Personal life
- Born: Bidhu Bhushan Barua 10 June 1930 South Merongloa, Cox's Bazar, Bengal Presidency
- Died: 4 October 2019 (aged 89) Dhaka, Bangladesh

Religious life
- Religion: Buddhist

= Satya Priya Mahathero =

Bangladeshi Buddhist leader

Upa-Sangharaj Satya Priya Mahathero (Bidhu Bhiushan Barua, (born on 10 June 1930, Died on 4 October 2019) Ramu Upazilla, Cox's Bazar, Bangladesh) was a Bangladeshi Buddhist monk, writer, religious leader and social worker. He is mostly known for received the highest honourable national prize of Bangladesh "Ekushey Padak". He was the President of Bangladesh Sangharaj Bhikkhu Mahasava. He was the first translator & writer of 'The Chullyabarga' which is an important part of the Buddhist holy book Tripitaka.

==Biography==
Satya Priya Mahathero was born on 10 June 1930 in South Merongloa Village of Fatekharpul Union which is situated in Ramu Upazila of Cox's Bazar District. His father was Harakumar Barua and his mother was Premamayi Barua.

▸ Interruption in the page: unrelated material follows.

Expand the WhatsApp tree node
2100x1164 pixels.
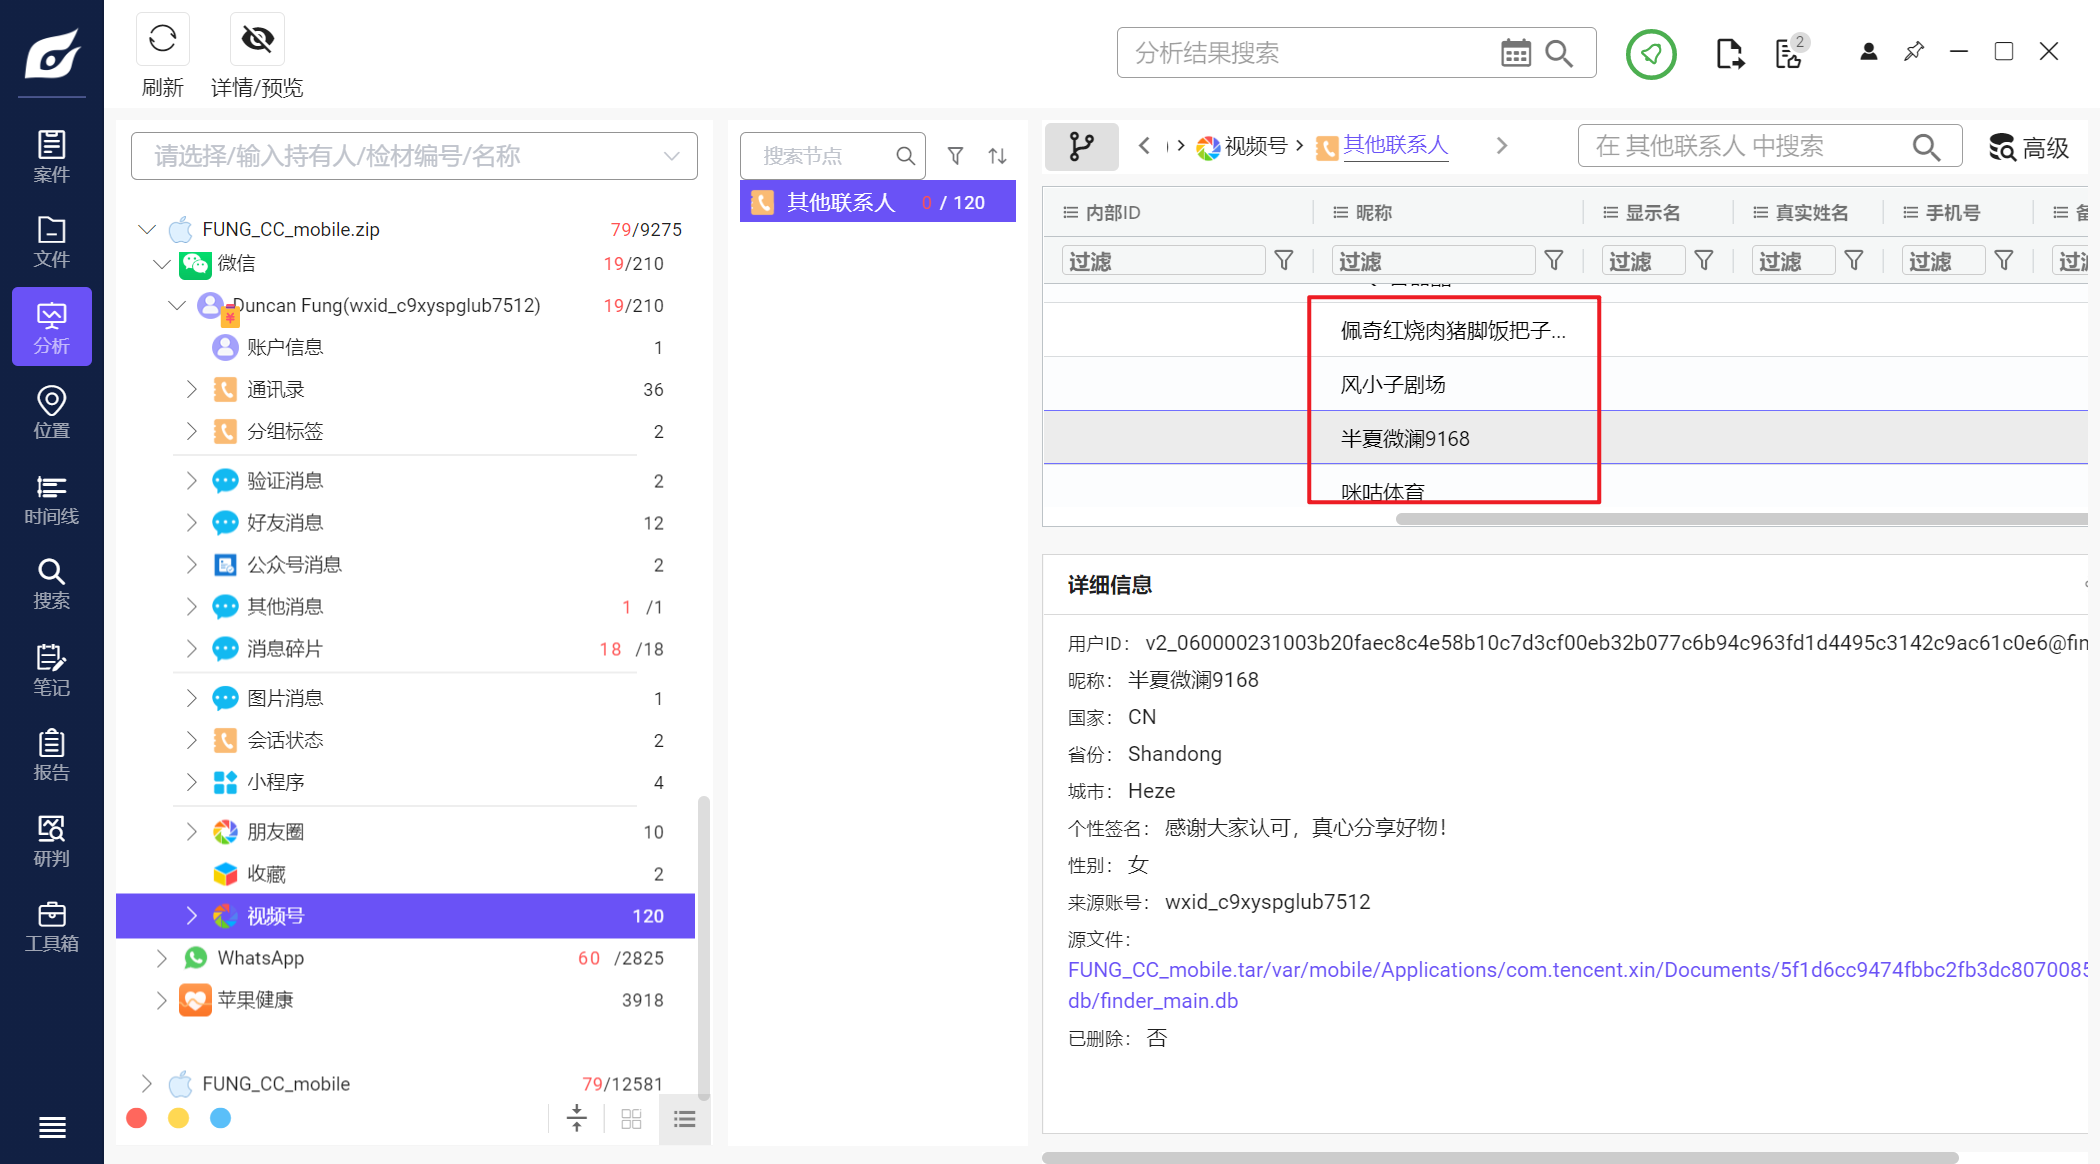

Mahathero received pravrajya in February 1950 from Binayacharya Aryabangsha Mahathero and dedicated himself to human beings. Six months later he became a bhikkhu on Maghi Purnima. He received Ekushey Padak in 2015 for social service.

Mahathero died on 4 October 2019 at the age of 89 at Bangabandhu Sheikh Mujib Medical University Hospital, Dhaka.